成体幹細胞は体のさまざまな部分に点在し、ある一定の領域の細胞になりうるもので、上皮幹細胞、造血幹細胞、神経幹細胞、色素幹細胞などがあり、古くなった細胞や、病気や怪我などで欠損した細胞を補給しています。
幹細胞は再生医療においてはその治療のもとになる重要な細胞です。

●再生医療とは
幹細胞を最大限に利用することによって、新たな組織や器官を細胞から作ったり、損傷したり機能の落ちた組織や器官を修復しようとする医学的な試み で、心筋梗塞、脳梗塞、肝硬変、腎不全、血管性病変、白血病、関節炎、熱傷などいろいろな研究が進められています。

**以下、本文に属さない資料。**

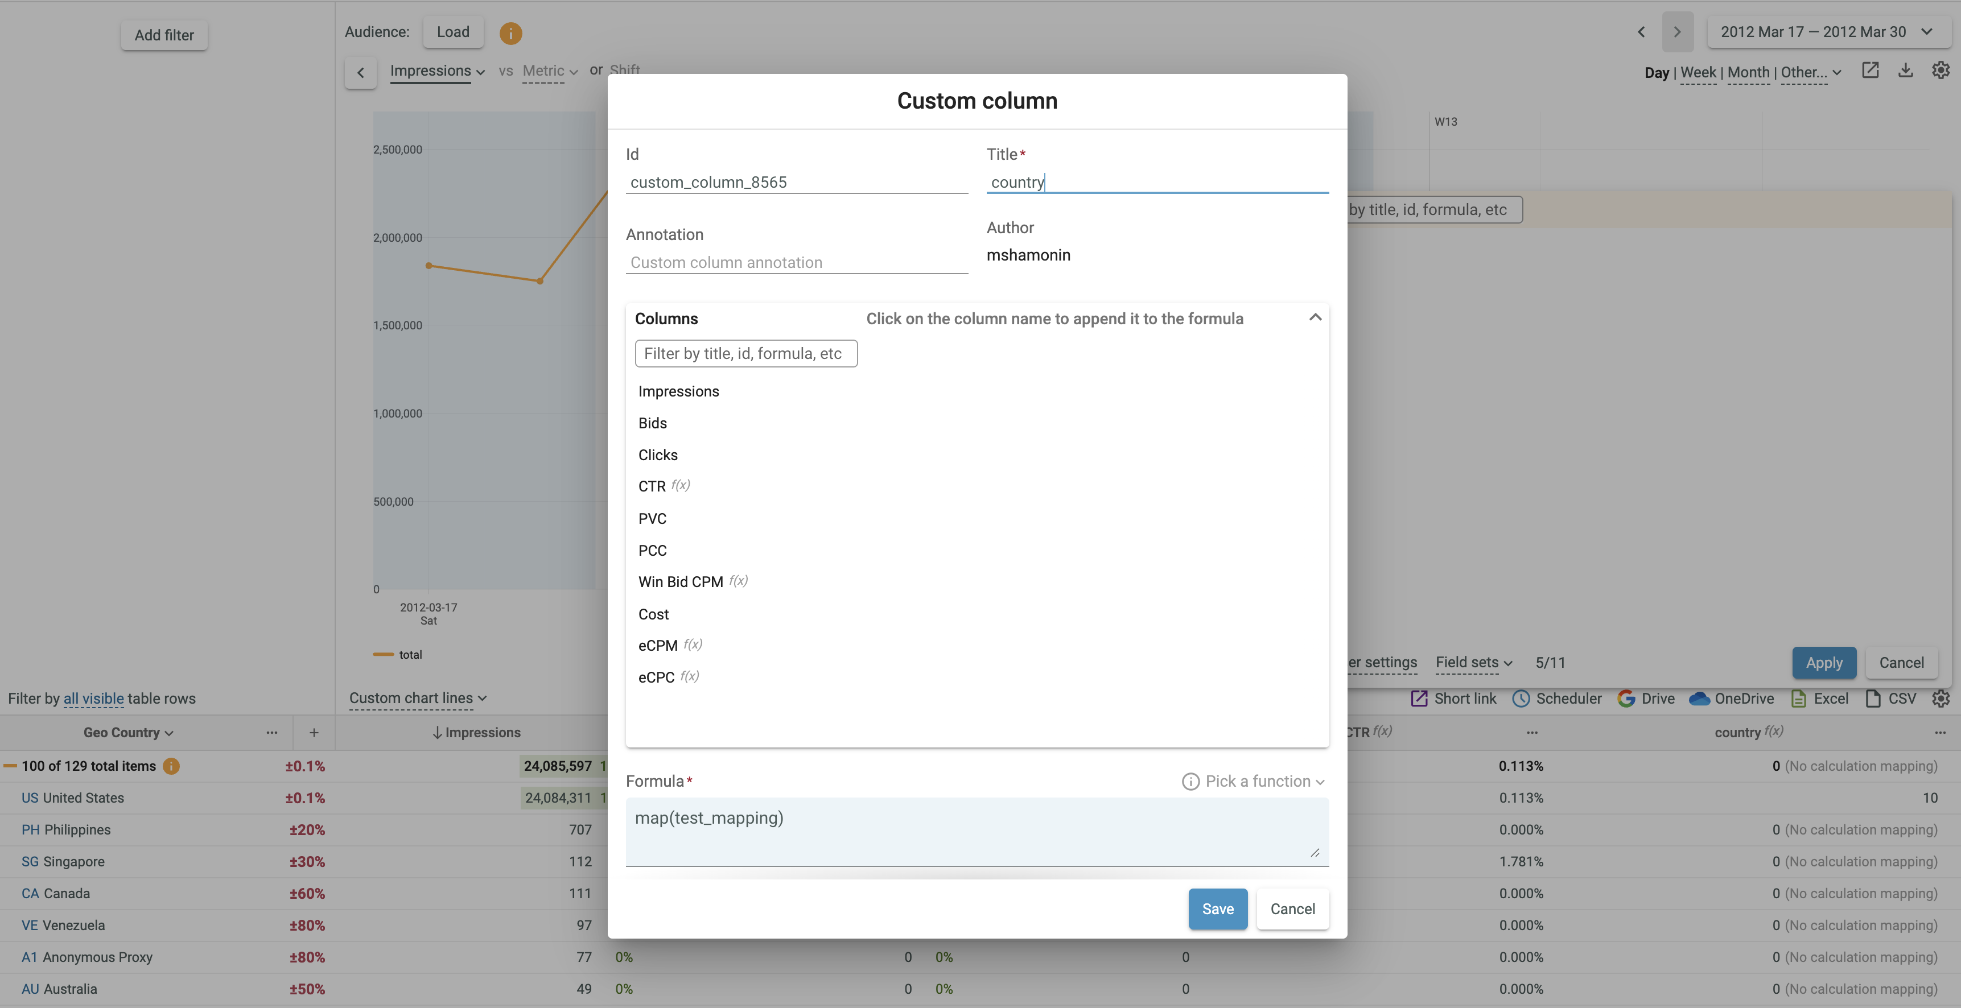This screenshot has height=1008, width=1961.
Task: Click plus icon next to Geo Country
Action: (314, 733)
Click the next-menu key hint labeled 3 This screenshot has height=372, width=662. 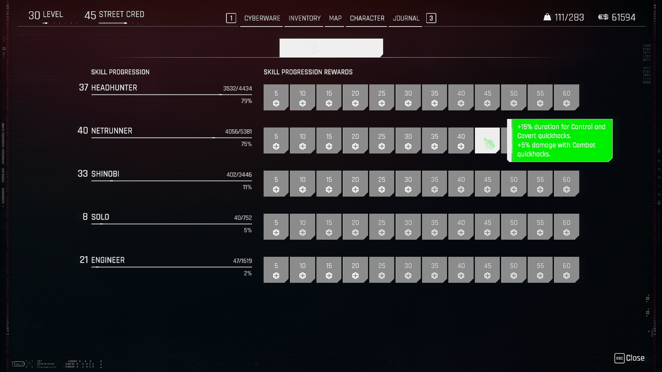tap(431, 18)
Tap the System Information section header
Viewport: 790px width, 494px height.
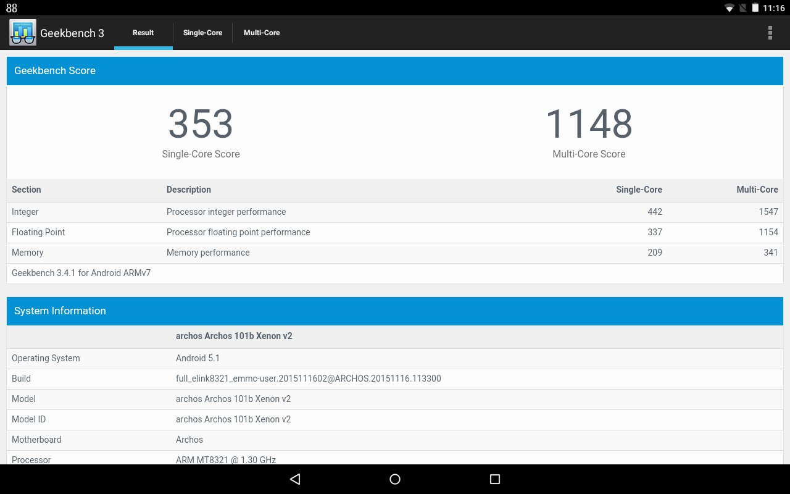coord(395,311)
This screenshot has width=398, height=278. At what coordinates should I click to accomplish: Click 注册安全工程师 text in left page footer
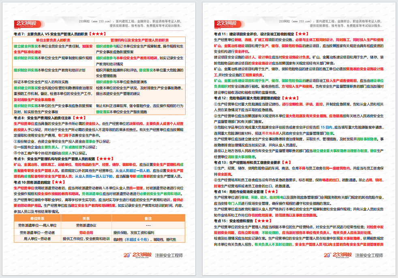(169, 256)
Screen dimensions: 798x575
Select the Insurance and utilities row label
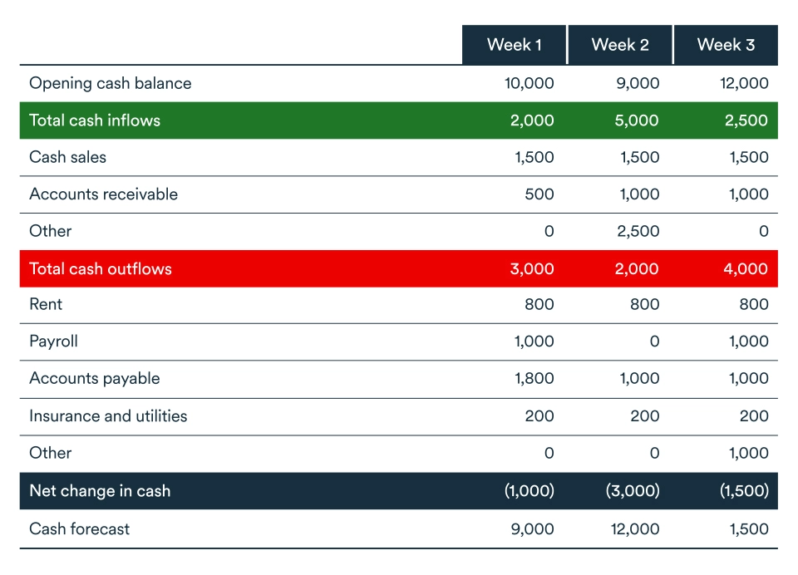108,416
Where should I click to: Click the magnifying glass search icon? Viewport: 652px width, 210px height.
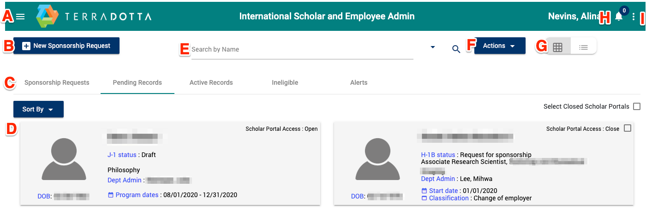click(456, 49)
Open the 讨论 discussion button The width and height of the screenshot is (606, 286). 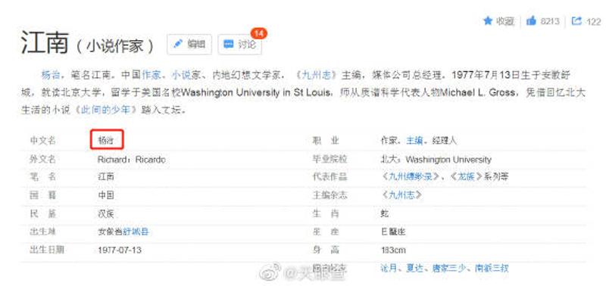click(239, 45)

再生医療によって、これまで治療が難しかった疾患に対しての治療が可能になるのではないかと大きな期待が寄せられています。
毛髪の再生においても、毛包形成や維持に重要なヒト毛乳頭細胞を実験動物に移植して発毛させることに成功していることと、発毛機能を維持したヒト毛乳頭細胞を大量に培養増殖できるようになったことから、バルジ(膨隆部)にある幹細胞と毛乳頭細胞の移植による脱毛症治療の可能性が示されるようになってきました。